**DIRECTION:** Copy out every line of the listing below without changing a single character.

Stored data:
■ ■ ■
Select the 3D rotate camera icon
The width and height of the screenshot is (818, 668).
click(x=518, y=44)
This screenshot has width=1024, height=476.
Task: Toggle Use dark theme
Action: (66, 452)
■ ■ ■
**EXERCISE OUTPUT:**
Select the 3D rotate camera icon
The width and height of the screenshot is (818, 668).
click(x=518, y=44)
This screenshot has width=1024, height=476.
Task: Toggle Use dark theme
Action: (66, 452)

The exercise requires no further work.